Global Product Liability
Litigation Alert

Supreme Court hears oral argument in Fosamax: key takeaways

08 January 2019, by Ilana Hope Eisenstein, Loren H. Brown, Lucas P. Przymusinski, Stan Panikowski

Oral argument was held on Monday in Merck v. Albrecht (In re Fosamax) at the United States Supreme Court.  The bulk of the argument focused on the specific language in Merck's proposed labeling change and the wording and scope of the FDA's Complete Response Letter rejecting that proposed change.

None of the justices indicated a desire to upset the Wyeth v. Levine framework – rather, it seems likely that the Supreme Court will issue a decision applying Wyeth to the particular facts of this case. The argument suggested that reversal is likely, but that the vote will be close, and the decision will likely be narrow.
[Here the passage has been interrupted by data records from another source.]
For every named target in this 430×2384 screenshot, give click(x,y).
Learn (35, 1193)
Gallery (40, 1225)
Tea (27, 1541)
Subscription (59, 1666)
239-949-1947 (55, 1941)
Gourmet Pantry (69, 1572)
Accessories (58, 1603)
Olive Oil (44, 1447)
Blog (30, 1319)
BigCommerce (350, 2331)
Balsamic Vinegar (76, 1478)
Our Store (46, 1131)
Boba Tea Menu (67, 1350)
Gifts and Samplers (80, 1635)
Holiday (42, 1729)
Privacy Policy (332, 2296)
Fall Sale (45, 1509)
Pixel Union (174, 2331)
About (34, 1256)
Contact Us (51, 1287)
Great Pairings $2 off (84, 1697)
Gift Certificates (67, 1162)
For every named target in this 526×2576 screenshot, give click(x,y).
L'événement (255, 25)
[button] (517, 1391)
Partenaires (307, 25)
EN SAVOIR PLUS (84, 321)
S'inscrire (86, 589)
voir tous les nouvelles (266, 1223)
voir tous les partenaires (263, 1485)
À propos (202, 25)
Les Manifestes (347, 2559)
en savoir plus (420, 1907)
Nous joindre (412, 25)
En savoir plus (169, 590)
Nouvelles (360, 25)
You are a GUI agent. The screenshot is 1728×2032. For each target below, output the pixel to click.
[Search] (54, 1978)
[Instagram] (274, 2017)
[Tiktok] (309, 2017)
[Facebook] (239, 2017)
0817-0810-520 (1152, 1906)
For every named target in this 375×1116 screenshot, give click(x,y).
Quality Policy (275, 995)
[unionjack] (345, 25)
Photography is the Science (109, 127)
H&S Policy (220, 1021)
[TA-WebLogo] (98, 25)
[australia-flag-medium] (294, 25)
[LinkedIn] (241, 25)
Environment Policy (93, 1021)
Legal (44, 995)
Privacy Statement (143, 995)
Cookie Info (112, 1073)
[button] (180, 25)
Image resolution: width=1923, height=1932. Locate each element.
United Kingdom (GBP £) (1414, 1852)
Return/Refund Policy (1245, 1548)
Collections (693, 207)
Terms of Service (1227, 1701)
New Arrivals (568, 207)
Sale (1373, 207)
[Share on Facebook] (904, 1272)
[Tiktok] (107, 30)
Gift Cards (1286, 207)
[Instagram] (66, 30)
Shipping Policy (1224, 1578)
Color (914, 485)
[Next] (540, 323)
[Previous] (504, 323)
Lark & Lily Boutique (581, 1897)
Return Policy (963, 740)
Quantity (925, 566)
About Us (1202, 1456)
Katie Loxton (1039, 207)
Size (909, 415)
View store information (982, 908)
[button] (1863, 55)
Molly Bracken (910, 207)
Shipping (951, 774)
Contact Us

It appears from the questioning that Merck has at least four votes for reversal, at least on the narrow facts presented in this case.  Justice Samuel A. Alito, who un-recused himself at the merits stage, appeared the most vocal in favor of preemption.  Justice Neil M. Gorsuch, Justice Stephen G. Breyer and Chief Justice John Roberts appeared to be leaning in Merck's direction, but each had concerns about how a pro-preemption ruling might create what Justice Gorsuch called a "moral hazard" by providing an incentive to manufacturers to flood the FDA with data, draft "inartful" labels to delay warnings or fail to disclose to FDA data of adverse outcomes.  In light of those concerns, any decision reversing may be crafted narrowly to avoid creating obvious loopholes.

A potential fifth vote for Merck would have to come from either Justice Brett M. Kavanaugh or Justice Clarence Thomas, neither of whom provided much content for augury. Justice Kavanaugh posed a single question; asking Merck's counsel whether the company would lose if the Court read the FDA's Complete Decision Letter to pertain only to stress fractures, as that term was understood by prescribers.  That question may reveal that Justice Kavanaugh has some skepticism that the FDA's letter effectively barred Merck from changing the label to address atypical femoral fractures. He may be satisfied, however, by Merck's argument that its submission to FDA defined "stress fractures" to encompass the atypical femoral fracture risk. Justice Thomas, per his usual practice, asked no questions during argument.  In the past, Justice Thomas has interpreted implied preemption more narrowly than the other conservative justices.

Justice Elena Kagan's questioning suggests that she is likely a vote on the plaintiffs' side. Justice Kagan was appeared particularly concerned about how the court may interpret what the FDA intended when it rejected Merck's proposed label change. She expressed doubt that a court should speculate about whether FDA fully considered similar or related risks not expressly addressed by the FDA. Rather, Justice Kagan suggested that she would not find preemption unless the FDA's decision made apparent that it considered the specific risk in question and found insufficient evidence to support the proposed label change. Nonetheless, Justice Kagan did not foreclose the possibility that she would find that the factual record in this case met that more stringent standard.

Justice Sonia Sotomayor appeared almost certainly a vote against preemption and will likely vote to affirm. Justice Sotomayor indicated that she viewed any ambiguity in the agency action as foreclosing a preemption defense. Justice Ruth Bader Ginsburg was absent, but the Chief Justice stated that she will participate in the ultimate decision. If past decisions are any indication, she is likely to be in the anti-preemption camp.

Although the argument did not focus on this question, the majority of justices appeared poised to view the preemptive effect of a Complete Response Letter as a legal question decided by a judge, rather than a factual question decided by a jury.  We therefore predict that a broad coalition of justices would agree that the Third Circuit was incorrect on this procedural issue.

The plaintiffs did not dispute that point. Plaintiffs instead argued the Third Circuit's judgment could be affirmed without deciding that issue because, in their view, the absence of preemption can be found a matter of law.

Finally, neither the Court nor the litigants focused on the standard of proof for preemption under Wyeth. The Third Circuit interpreted Wyeth to require proof by "clear and convincing" evidence that the FDA would have rejected a proposed or modified label.

Manufacturers and the Solicitor General have disagreed, and argue that preemption should be decided under the normal "preponderance of the evidence standard" for civil cases. If the Court agrees that preemption is a legal question, this final issue may be moot.